Mr. Rosedale said that the business models underpinning some of the current tech giants, such as tracking user behavior to target ads, would be potentially harmful in the metaverse, which is more immersive than current digital platforms. “I think that there is a real genuine, existential risk associated with how that gets done,” he said.

Second Life may have had a head start on some of the metaverse companies it aims to compete with, but to some extent is the underdog. Second Life rolled out before Facebook was founded, but has hovered at around one million users since 2008, according to a company spokesperson. Meta’s Facebook, Instagram and other services sported more than 3.5 billion monthly users combined, according to its most recent earnings. Epic Games Inc.’s Fortnite videogame and game company Roblox Corp. , which are also making moves in the metaverse, have many times the number of users that Second Life has.

Brad Oberwager, chairman of Second Life parent company Linden Research Inc., said he is working with Mr. Rosedale to inject momentum into the business. Second Life already offers the ability for people to withdraw money from in-game sales into the real world, a feature lacking in some other emerging metaverses, which should attract users, he said. Coming upgrades focused on further improving the social and economic components of the game, such as the avatars and digital marketplace, promise to drive user growth, he added.

The Wall Street Journal article goes on to state that “Mr. Rosedale is bringing with him to Second Life a small cadre of developers, a number of patents and an unspecified financial investment from the company he founded in 2013, High Fidelity Inc.”

In an interview with c|net, titled Second Life founder returns to revamp his original metaverse, Philip goes into a little more detail:

Rosedale is going to be a “strategic adviser” for Second Life, while his company High Fidelity looks to infuse Second Life with some new ideas, simultaneously working on other ideas for future tech, including – at some point – VR again. “We’re announcing that we’ve shifted a group of seven people, some patents, some money. We’re investing in Second Life, to keep working on Second Life,” Rosedale told me. “Two of those patents are moderation in a decentralized environment patents, which is really cool.”

The reason for the shift is that Second Life still makes money and still has a considerably larger community than most VR platforms: It’s had over 73 million accounts created since it launched, and estimates of active users hover around 900,000. Rosedale sees the shift as solving problems while VR hardware still gets thought out. 

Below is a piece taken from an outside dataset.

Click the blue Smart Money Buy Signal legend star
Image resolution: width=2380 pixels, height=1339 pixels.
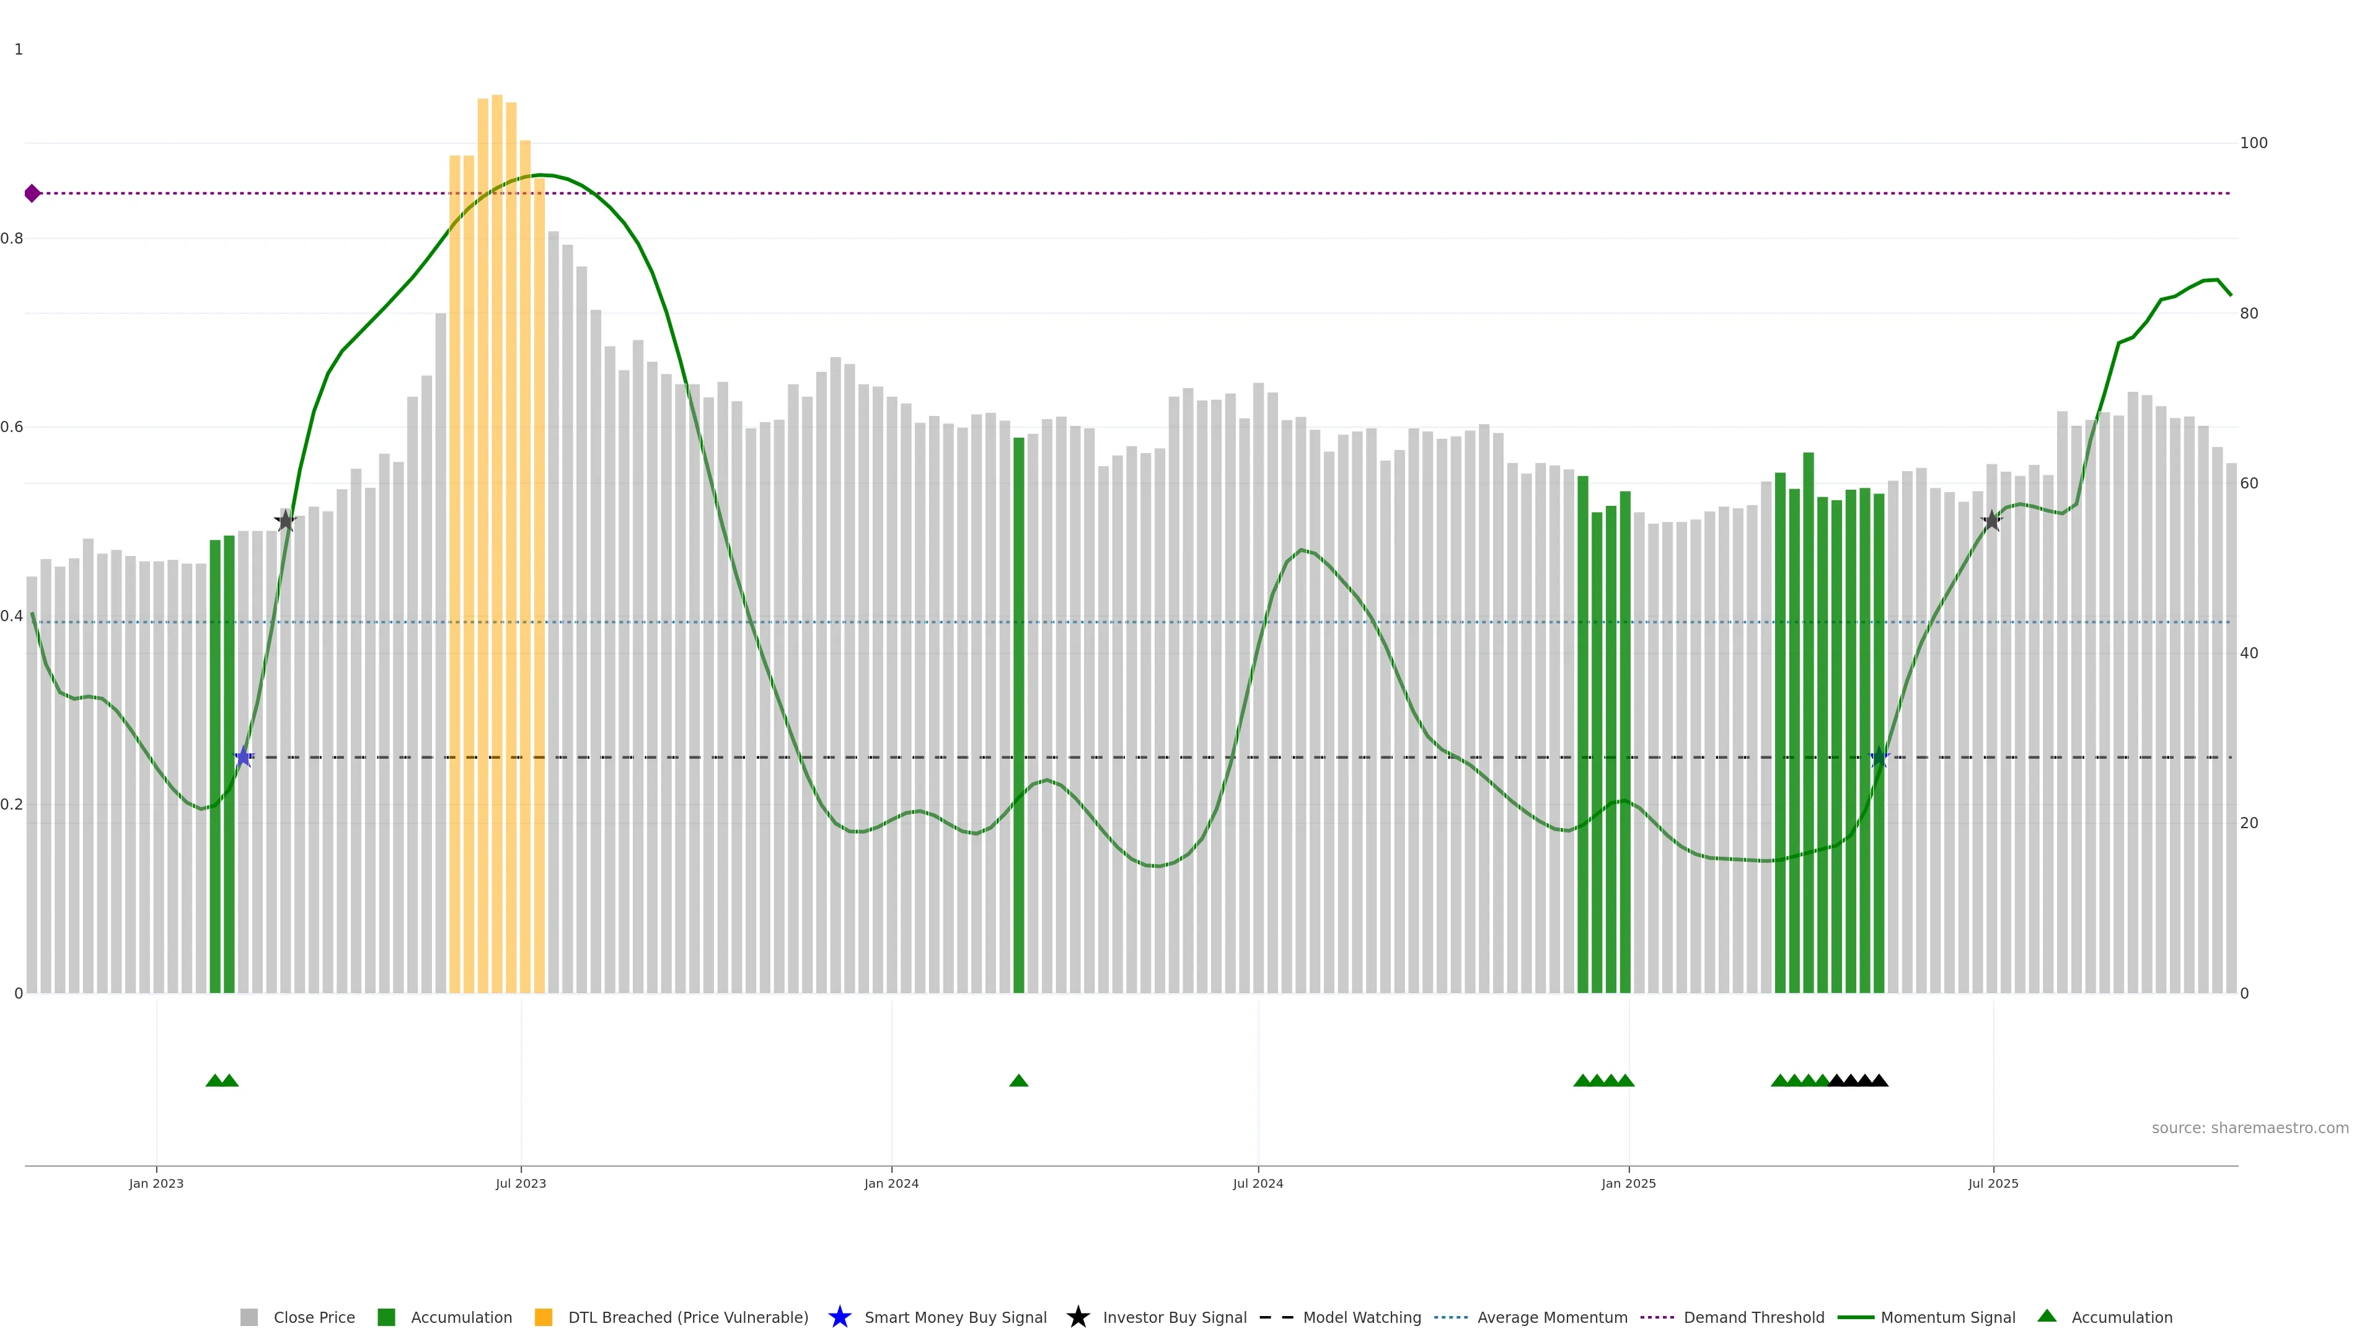pyautogui.click(x=839, y=1317)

Despite the seeming success of the Oculus Quest 2, he still doesn’t think it’s enough. “The headset is so broken that it’s going to actually take, I think, five years to get to something that’s good,” he says, “and we as a startup would neither survive, nor would it make sense for us to sit around for five years.” He sees building up Second Life as a better platform that will be VR-optional until that magically perfect hardware arrives. 

The entire c|net article is well worth a read, by the way. This news has also been covered by publications such as The Verge, TechCrunch, VentureBeat, and CoinTelegraph.

Honestly, the more I read, the better this sounds! I think this is exciting news for both Linden Lab and High Fidelity, and I wish all involved every success in this endeavour.